[Pixel coordinate grounding data]
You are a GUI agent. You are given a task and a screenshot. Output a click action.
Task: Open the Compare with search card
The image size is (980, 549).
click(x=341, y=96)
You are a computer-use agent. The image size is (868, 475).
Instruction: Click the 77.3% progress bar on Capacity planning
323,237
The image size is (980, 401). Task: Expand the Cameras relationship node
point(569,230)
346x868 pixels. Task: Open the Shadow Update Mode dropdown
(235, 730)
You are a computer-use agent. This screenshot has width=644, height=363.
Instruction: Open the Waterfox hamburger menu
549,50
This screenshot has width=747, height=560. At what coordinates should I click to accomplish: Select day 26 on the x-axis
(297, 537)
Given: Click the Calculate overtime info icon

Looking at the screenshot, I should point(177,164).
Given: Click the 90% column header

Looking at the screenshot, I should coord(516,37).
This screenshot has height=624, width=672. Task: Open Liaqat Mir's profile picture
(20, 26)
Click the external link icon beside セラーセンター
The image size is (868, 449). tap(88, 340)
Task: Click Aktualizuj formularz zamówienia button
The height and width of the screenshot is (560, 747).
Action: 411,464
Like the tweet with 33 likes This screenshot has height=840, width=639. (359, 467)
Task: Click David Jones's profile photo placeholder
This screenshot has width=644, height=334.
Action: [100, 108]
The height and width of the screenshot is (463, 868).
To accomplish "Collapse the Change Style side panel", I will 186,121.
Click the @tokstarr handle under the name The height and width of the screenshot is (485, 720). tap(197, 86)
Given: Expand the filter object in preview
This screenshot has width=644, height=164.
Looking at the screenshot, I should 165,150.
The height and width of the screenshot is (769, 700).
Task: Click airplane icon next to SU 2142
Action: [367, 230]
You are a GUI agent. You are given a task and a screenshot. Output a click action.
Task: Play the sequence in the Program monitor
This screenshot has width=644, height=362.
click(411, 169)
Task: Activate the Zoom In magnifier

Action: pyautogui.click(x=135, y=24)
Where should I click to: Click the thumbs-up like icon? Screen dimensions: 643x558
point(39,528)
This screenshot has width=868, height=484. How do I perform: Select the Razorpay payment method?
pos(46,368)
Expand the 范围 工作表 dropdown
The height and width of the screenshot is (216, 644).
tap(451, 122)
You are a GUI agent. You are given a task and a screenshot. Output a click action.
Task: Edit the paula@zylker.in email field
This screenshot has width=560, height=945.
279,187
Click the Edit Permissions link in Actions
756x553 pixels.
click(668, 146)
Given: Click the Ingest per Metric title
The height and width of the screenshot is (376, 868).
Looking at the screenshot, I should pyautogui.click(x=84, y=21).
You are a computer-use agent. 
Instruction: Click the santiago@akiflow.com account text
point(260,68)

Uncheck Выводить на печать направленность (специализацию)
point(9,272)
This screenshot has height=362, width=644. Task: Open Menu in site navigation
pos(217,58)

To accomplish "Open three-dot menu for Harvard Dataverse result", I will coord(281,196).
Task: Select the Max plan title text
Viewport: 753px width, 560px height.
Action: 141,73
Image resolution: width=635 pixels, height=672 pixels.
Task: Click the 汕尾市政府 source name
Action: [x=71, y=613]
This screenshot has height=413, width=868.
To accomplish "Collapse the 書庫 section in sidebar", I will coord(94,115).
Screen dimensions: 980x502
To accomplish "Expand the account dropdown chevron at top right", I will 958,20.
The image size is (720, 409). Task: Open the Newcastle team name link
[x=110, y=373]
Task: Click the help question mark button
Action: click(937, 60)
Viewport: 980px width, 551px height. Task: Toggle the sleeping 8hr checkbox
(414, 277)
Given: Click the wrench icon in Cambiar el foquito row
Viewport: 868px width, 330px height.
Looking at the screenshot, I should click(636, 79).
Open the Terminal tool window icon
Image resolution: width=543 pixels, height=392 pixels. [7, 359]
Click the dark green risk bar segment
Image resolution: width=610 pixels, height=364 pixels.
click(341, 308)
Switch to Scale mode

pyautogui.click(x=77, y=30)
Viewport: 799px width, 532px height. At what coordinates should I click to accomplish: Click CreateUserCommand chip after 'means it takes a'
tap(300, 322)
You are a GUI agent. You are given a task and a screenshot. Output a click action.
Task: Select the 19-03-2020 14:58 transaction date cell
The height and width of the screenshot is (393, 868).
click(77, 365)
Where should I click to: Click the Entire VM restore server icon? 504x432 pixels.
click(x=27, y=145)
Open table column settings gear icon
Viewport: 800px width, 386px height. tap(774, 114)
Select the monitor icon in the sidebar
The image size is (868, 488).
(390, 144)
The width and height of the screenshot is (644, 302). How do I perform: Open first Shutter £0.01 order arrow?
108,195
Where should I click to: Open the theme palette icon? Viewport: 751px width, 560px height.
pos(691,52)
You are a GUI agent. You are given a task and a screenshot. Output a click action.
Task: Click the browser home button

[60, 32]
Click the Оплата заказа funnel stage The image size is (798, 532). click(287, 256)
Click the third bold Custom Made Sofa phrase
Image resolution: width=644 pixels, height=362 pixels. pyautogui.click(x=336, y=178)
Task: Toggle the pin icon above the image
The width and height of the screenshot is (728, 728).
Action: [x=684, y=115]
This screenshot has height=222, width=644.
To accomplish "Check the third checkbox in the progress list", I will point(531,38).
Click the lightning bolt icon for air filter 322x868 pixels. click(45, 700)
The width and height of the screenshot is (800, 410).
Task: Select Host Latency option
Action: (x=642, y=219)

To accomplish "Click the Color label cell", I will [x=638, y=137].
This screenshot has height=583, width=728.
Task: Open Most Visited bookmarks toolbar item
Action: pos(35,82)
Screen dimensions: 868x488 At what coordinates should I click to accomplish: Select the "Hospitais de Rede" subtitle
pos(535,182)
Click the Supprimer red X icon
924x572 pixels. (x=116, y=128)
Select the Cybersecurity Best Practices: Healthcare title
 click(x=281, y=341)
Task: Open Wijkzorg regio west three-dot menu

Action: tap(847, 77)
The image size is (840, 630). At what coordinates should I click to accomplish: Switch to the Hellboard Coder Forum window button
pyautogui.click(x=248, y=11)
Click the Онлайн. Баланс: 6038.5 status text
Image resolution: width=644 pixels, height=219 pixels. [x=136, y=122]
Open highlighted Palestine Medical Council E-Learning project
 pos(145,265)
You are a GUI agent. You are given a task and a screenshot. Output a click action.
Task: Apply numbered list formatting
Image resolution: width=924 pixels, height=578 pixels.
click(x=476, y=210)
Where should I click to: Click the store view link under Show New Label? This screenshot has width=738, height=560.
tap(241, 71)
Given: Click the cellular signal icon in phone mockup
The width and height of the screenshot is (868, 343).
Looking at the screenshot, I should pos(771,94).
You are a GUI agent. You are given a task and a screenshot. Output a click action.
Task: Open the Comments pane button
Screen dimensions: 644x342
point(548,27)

WHAT YOU HAVE TO DO:
Only the lines above from the line containing "Click the @tokstarr" through the line containing "Given: Expand the filter object in preview" should be retyped, exactly and with both ends included.

EXERCISE RESULT:
Click the @tokstarr handle under the name The height and width of the screenshot is (485, 720). tap(197, 86)
Given: Expand the filter object in preview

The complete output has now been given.